Desde entonces, Pfizer fue contactada por 340 compañías. Ya brindó apoyo técnico a algunas de ellas y está a un paso de firmar importantes acuerdos de fabricación con otras. También está hablando con empresas que necesi- tan financiamiento para sus propias terapias para el CO- VID-19. 

“¿Mis hijos van a ir al colegio este otoño?” -se pregunta Bourla-. Yo también formo parte de la sociedad. No podemos quedarnos callados”. 

Durante una videoconferencia con el directorio de Pfizer a fines de abril, le preguntaron a Bourla qué pasaría si varios fabricantes de vacunas tuvieran éxito. Él respondió que ese sería el mejor resultado posible, porque podrían producirse enormes cantidades de vacunas. 
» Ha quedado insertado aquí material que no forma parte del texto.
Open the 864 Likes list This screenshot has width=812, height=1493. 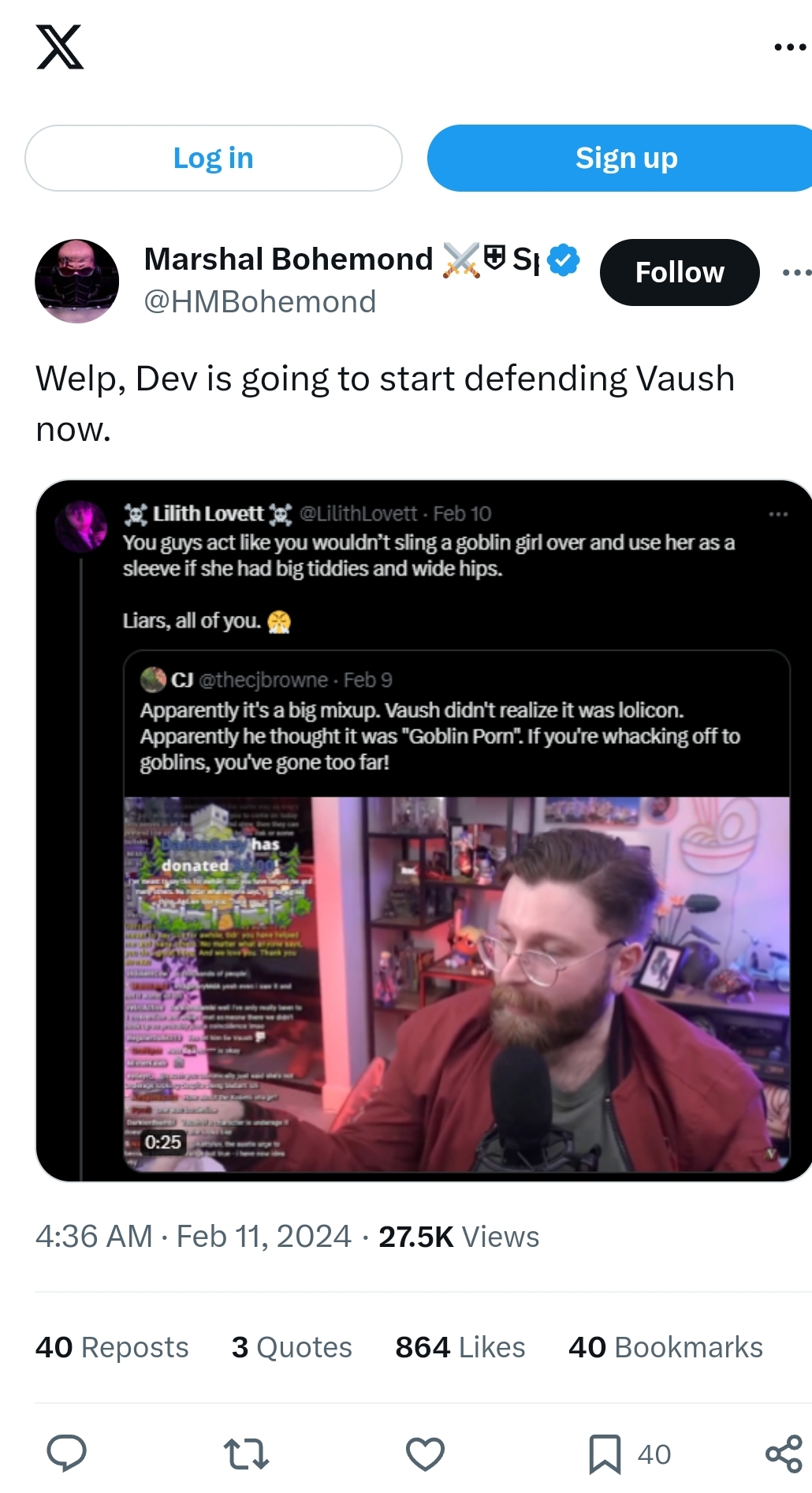(460, 1347)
Más allá del Santo Grial de una vacuna, Pfizer también está intentando lograr soluciones terapéuticas. Pfizer tuvo inconvenientes a la hora de encontrar un laboratorio que pudiera llevar a cabo los ensayos adecuados. La compañía había reducido sus investigaciones sobre antivirales hacía diez años y ya no disponía de un laboratorio con un nivel de bioseguridad apropiado para trabajar con virus vivos. Pero una agencia médica gubernamental independiente ayudó a Pfizer a encontrar un laboratorio apropiado en los Países Bajos. Hubo “varios momentos de malas noticias que arruinaron las buenas noticias que habíamos recibido tres horas antes”, admite Bourla. El trabajo de laboratorio de Pfizer demostró que uno de sus inhibidores de la proteasa, desarrollado inicialmente contra el SARS, tiene actividad antiviral contra el SARS-CoV-2. La compañía apunta ahora a comenzar un ensayo en humanos para ese antiviral, que se administra por vía endovenosa, antes de fines del verano en el hemisferio norte. 
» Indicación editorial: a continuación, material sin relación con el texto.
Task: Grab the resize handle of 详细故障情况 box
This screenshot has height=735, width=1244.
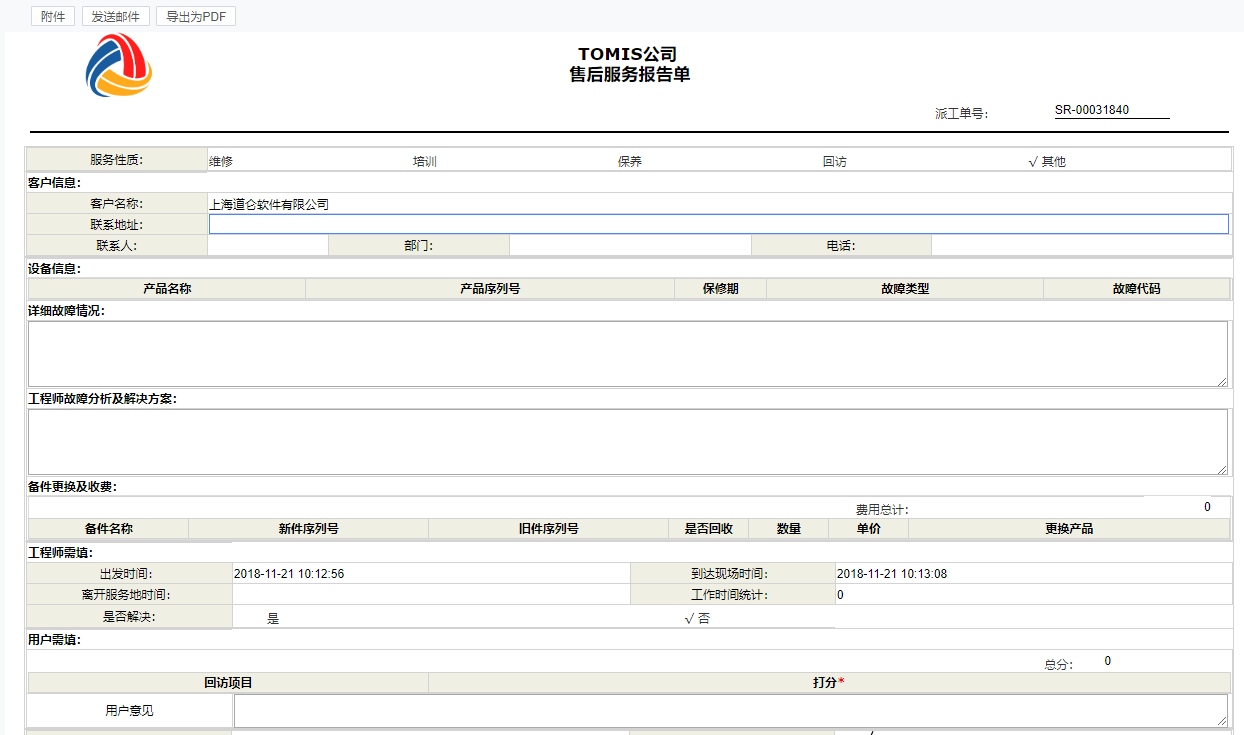Action: click(x=1222, y=381)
Otro de los medicamentos de Pfizer que está llamando la atención es el Xeljanz, un remedio para la artritis reumatoidea que genera US$ 2.200 millones por año. Es considerado un potencial recurso para calmar la exacerbada respuesta inmunitaria del COVID-19 que abruma a algunos pacientes infectados. En su lucha contra el virus, Pfizer está respaldando un ensayo con Xeljanz en pacientes italianos, así como un ensayo estadounidense que testeará otro remedio para la artritis, un medicamento experimental que ataca la proteína IRAK-4. 

Mientras tanto, por supuesto, Bourla debe dirigir el resto de Pfizer. Aunque planificó una visita simbólica a una planta de la compañía -ninguna de las cuales ha cerrado-, después de organizarla, le informaron que no le permitirían entrar porque no se consideraba esencial. 

“No sé si alguna vez estuve preparado para algo así -admite Bourla-. Pero uno siente que es necesario aguantar y estar a la altura de las circunstancias porque es lo que uno debe hacer”.